▸ Given instruction: Please rewrite the items below, swapping "search field" for "search box" and leaving everything else unchanged. Leave the pictures out of your answer.

######

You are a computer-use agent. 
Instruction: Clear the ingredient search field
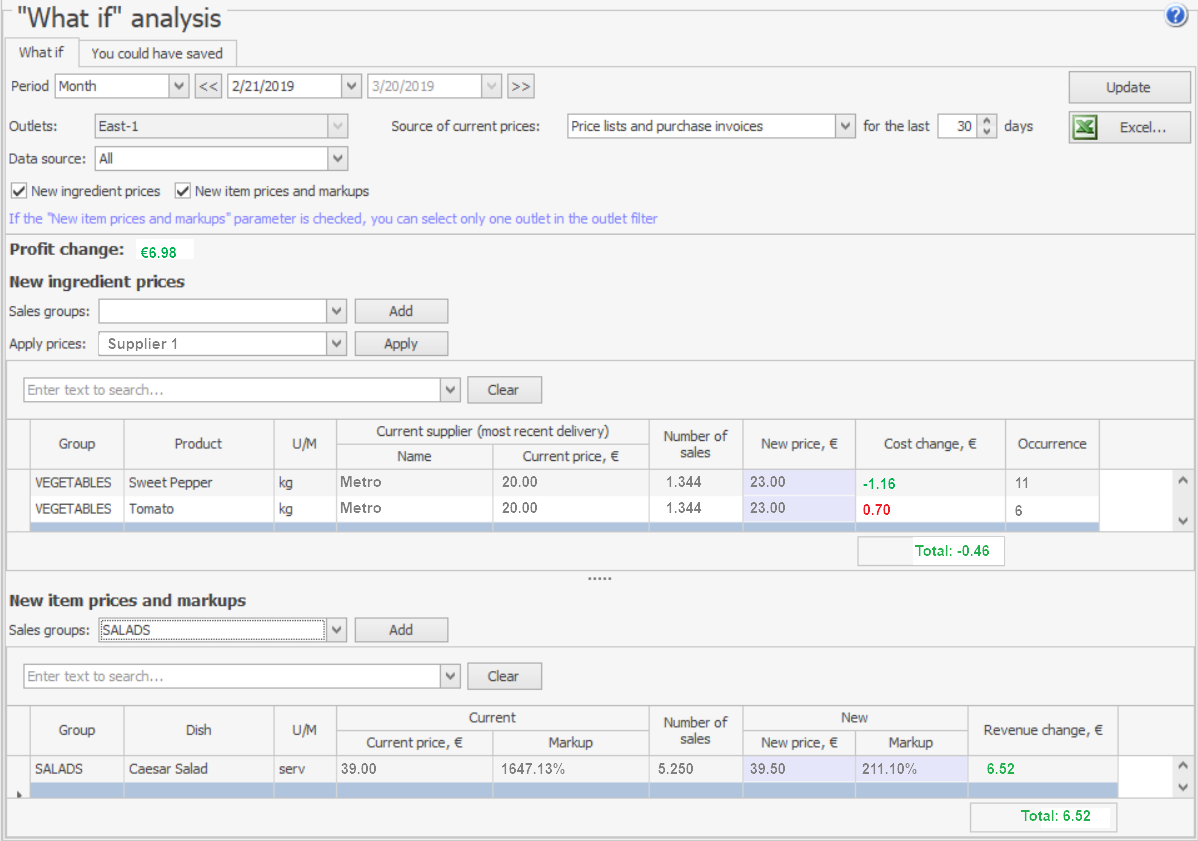click(x=504, y=390)
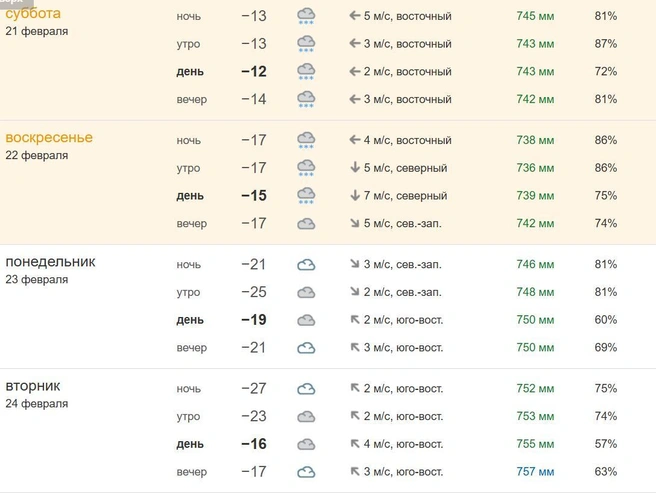Click north-west wind arrow for Monday morning

coord(355,291)
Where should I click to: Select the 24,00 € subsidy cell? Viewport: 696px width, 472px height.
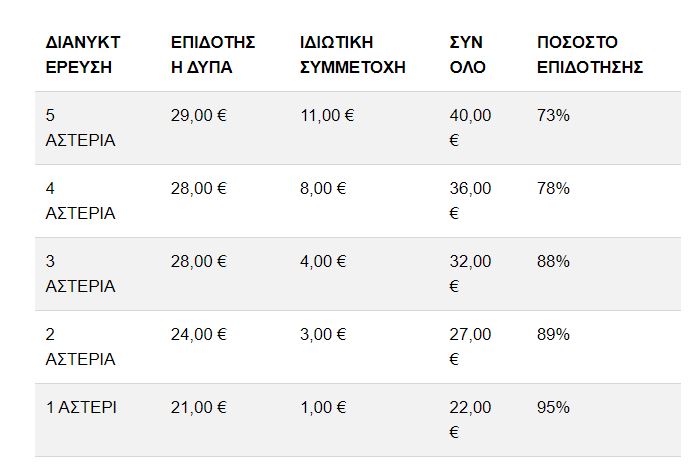pyautogui.click(x=199, y=335)

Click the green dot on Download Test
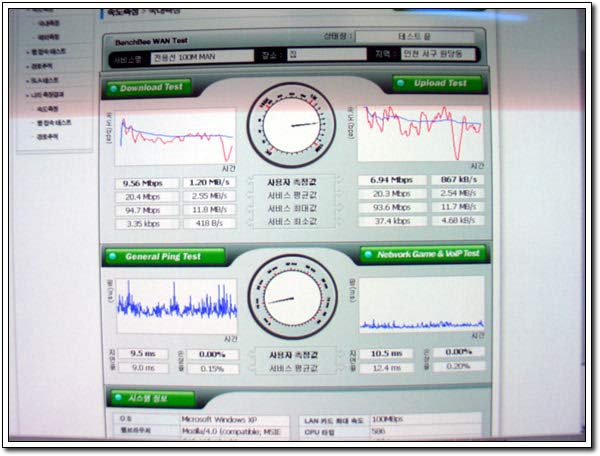pos(113,89)
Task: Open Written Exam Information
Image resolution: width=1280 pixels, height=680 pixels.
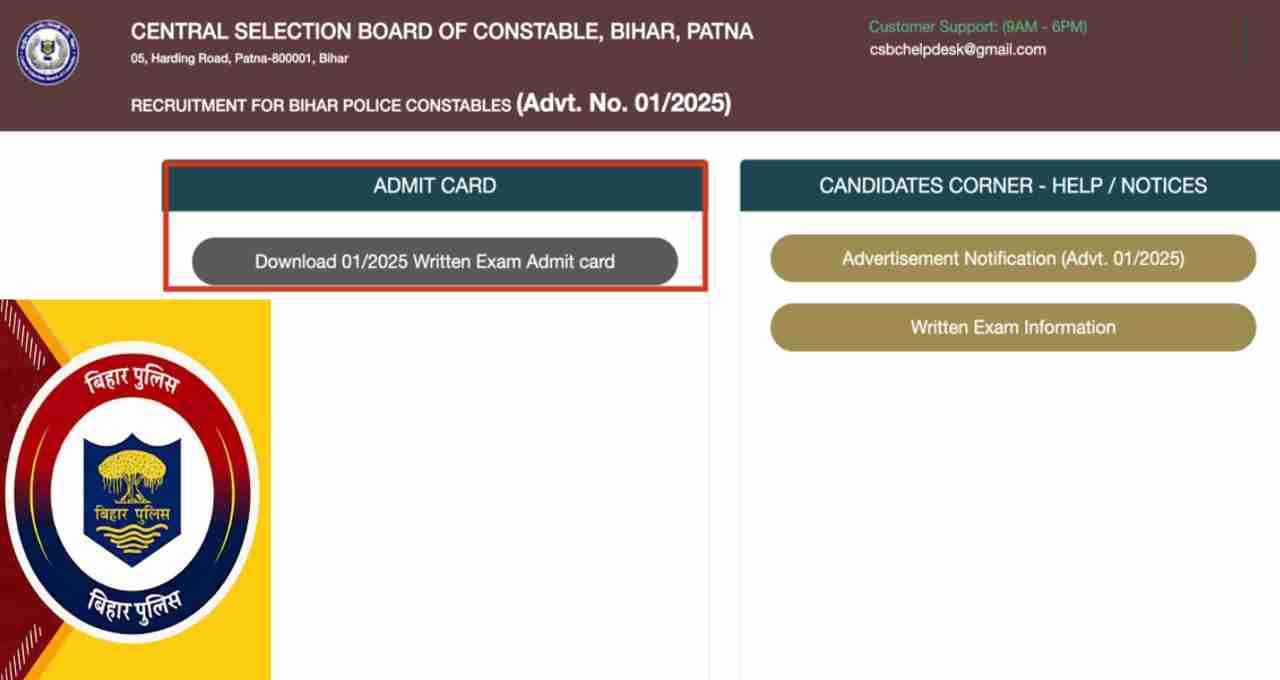Action: [1013, 327]
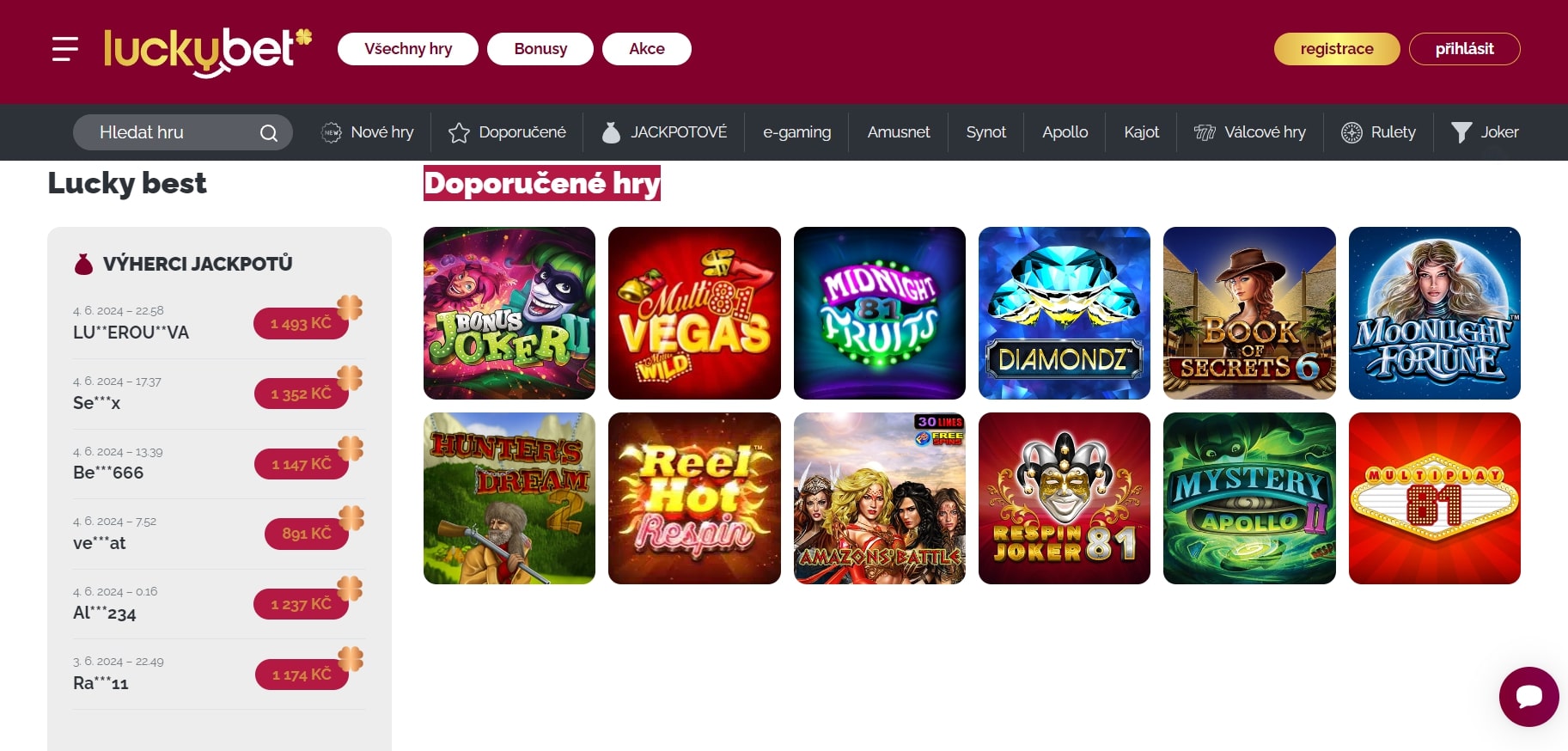Open the hamburger menu icon
This screenshot has width=1568, height=751.
pos(65,49)
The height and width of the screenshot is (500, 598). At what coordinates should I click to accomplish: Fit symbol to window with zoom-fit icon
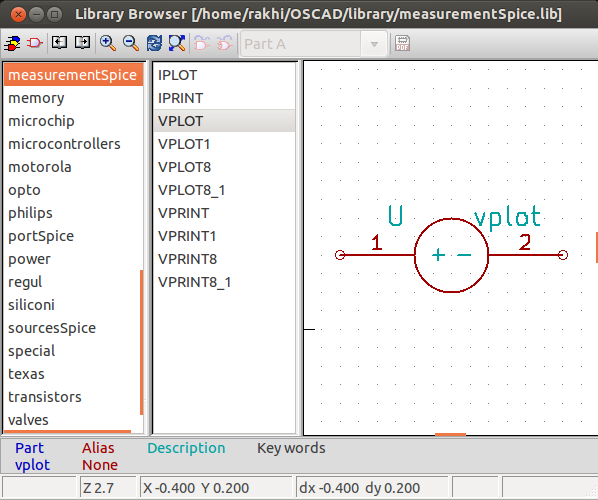pos(177,43)
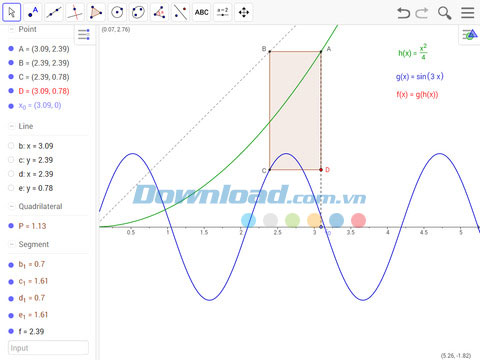Show line e: y = 0.78
480x360 pixels.
coord(11,188)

######

▸ Task result:
You are a computer-use agent. 
Instruction: Clear the ingredient search box
click(x=504, y=390)
Click north-west wind arrow for Monday morning

coord(355,291)
Where should I click to: Select the 24,00 € subsidy cell? Viewport: 696px width, 472px height.
pyautogui.click(x=199, y=335)

Click the green dot on Download Test
pos(113,89)
Task: Open Written Exam Information
Image resolution: width=1280 pixels, height=680 pixels.
Action: [1013, 327]
Open the hamburger menu icon
This screenshot has width=1568, height=751.
pos(65,49)
The height and width of the screenshot is (500, 598). At what coordinates should I click to accomplish: Fit symbol to window with zoom-fit icon
pos(177,43)
Show line e: y = 0.78
480x360 pixels.
coord(11,188)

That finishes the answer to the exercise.